CFD AUSTRALIA

The Difference Between Religion and Faith


DECEMBER 1996


Someone put to me the question: 'What is the difference between faith and religion?' Although one shouldn't write a circular letter to give lessons, it seems that the question is so important, and a response is so necessary, that I felt the need to publish a circular letter in the Newsletter in response to the question put to me. This important question calls for clarification, clarification that is of fundamental importance in the spiritual life.

Many Protestant theologians seem to put religion and faith in opposition to one other. In Catholicism, there is certainly a distinction to be made, but there is no real opposition between the two. Nevertheless, it remains true that religion is not synonymous with faith. The virtue of religion is part of the cardinal virtue of justice; in itself, it doesn't require the exercise of the theological virtues; it however remains true that the life of faith is not in opposition to the virtue of religion, rather the former transfigures the latter. Indeed, in Christian life, there can be no true virtue if it is not informed by the theological virtue of charity.

How then can we clarify the distinction between religion and faith? We said that the virtue of religion is part of the cardinal virtue of justice. Of itself, it does not bring us to a personal relationship with God and even less does it imply a relationship between God and man. Religion is the practice of a moral virtue whereby man gives God what is God's due: that is, adoration, acknowledgment of God's transcendence, obedience to certain rules that regulate the religious life of man. In religion, man lives in obedience to a law; but he does not yet live a personal relationship with God and even less does God enter a personal relationship with man. It is more precise to say that with the virtue of religion man depends on certain laws that regulate his relationship with the divine, rather than on God Himself.

In Christianity, there is no obedience to a law, because the law of the Christian is the Holy Spirit who lives in his heart. The difference between religion and faith is expressed even in the Old Testament, when the Prophet Jeremiah proclaims that the law shall be written not on stone tablets but in the heart of man. God becomes so close to man that man is no longer only a creature, but now exists in a relationship of friendship with God whom he acknowledges as Father. Here we are on a different plane from that of religion, even though it is not contrary to religion. In fact, the theological virtues have this peculiarity: they transform moral virtue into a life of intimacy with the Lord. God is no longer the transcendent God who lives in an eternal and infinite solitude: He has become the Father who establishes a marvellous intimacy of love with man. The name of God for us Christians is no longer only Infinite Being. He is the Father and you are a brother and friend of Christ, you are a son of God.
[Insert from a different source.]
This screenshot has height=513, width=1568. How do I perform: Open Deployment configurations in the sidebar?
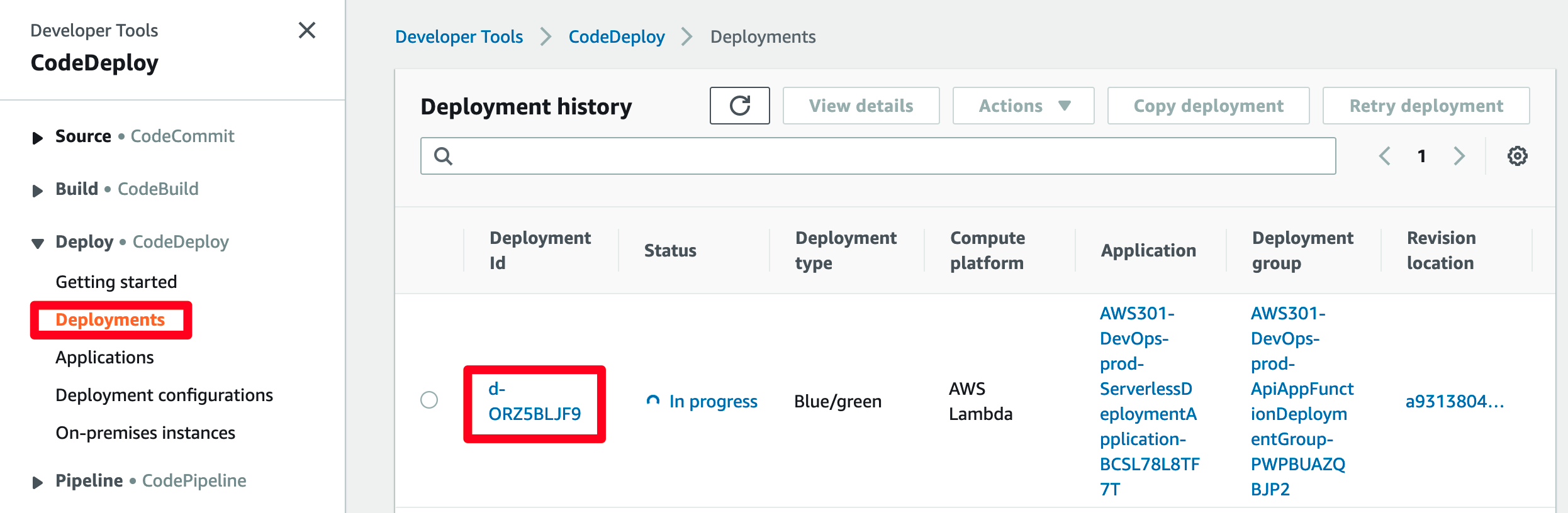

From what was said above, we can now understand why Christian life is so great; Christian life brings man to the level of God. It is by pure divine condescension and by His ineffable loving Will that He brings man into His own bosom. He who in Himself was infinitely distant from man and inaccessible, unknowable to him has become closer to us than we are to ourselves. The life of faith is truly the greatest miracle imaginable; it is a gift that man would not have ever imagined or desired. We can thus understand how faith is truly the foundation of all for the Christian.
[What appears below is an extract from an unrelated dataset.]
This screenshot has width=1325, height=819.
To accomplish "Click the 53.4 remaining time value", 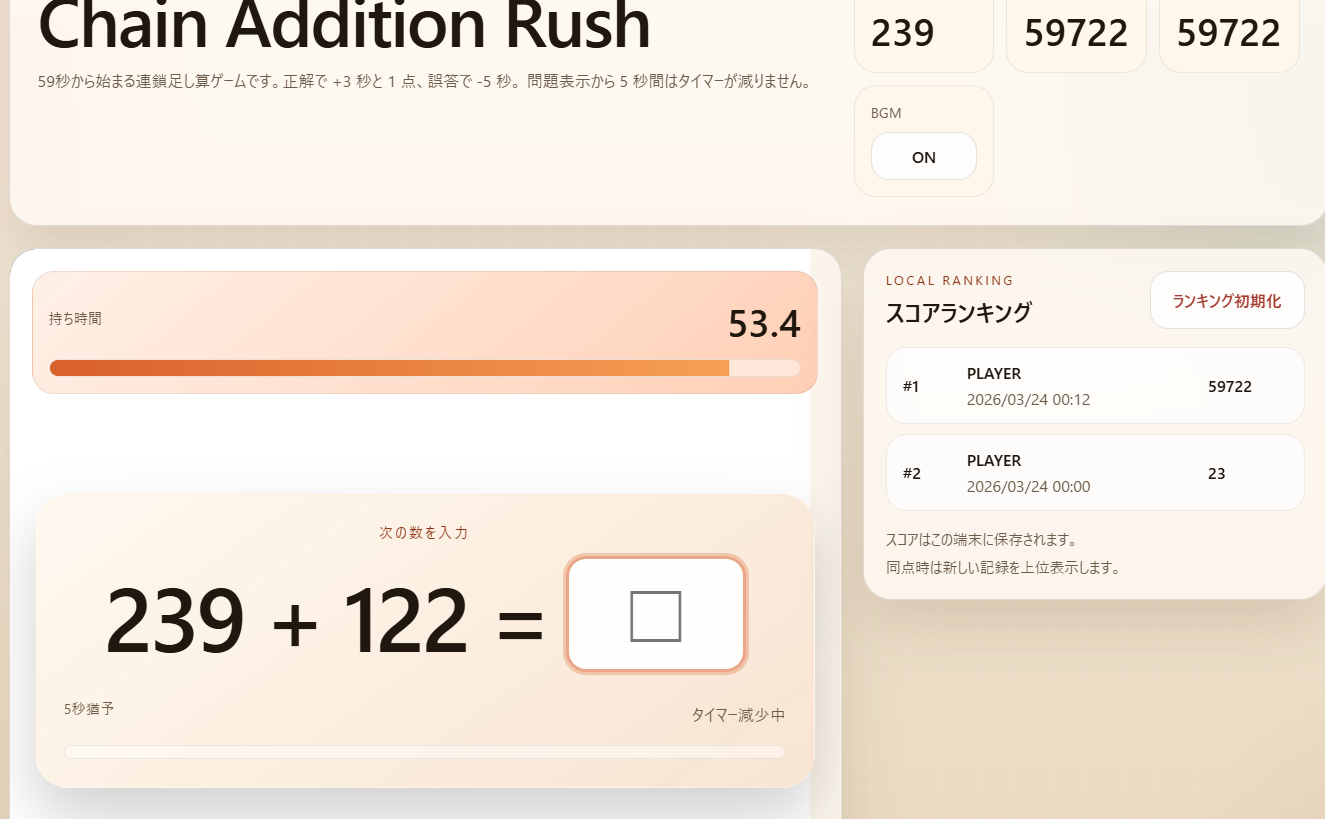I will pyautogui.click(x=764, y=324).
It is in faith-as St. Paul teaches-that we find justification; it is in a journey of faith that man may reach holiness. Man no longer lives his own little life, because through the theological virtues he may participate in the very life of God. The beatific vision will crown the journey of the Christian on earth; even if this journey

is made in the night, it is nevertheless true that we have been transferred to the world of God. Our eyes still cannot be opened completely to the divine light, just like a newborn child is not yet aware that he was born. In like manner, we do not yet have full awareness of our dignity and of the greatness of our divine calling, but certainly we have already entered into the Kingdom of Heaven. Something absolutely new and unheard of takes place when in Baptism faith is infused in the soul of a child and the child becomes son of God, Christ the Lord (by participation).
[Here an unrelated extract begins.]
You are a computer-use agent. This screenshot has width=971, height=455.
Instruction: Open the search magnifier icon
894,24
We are now in the month of December, when we look forward to and celebrate the Nativity of Our Lord. The feast of the Nativity must be the celebration of our birth: God, in the Incarnation, became one like us, but we, in Baptism, are reborn and become sons of God.

Let us celebrate Christmas as our birthday: not just the remembrance of a past event but the joyful recognition of our rebirth in Christ and the condition for the journey that brings us ever deeper into the bosom of God.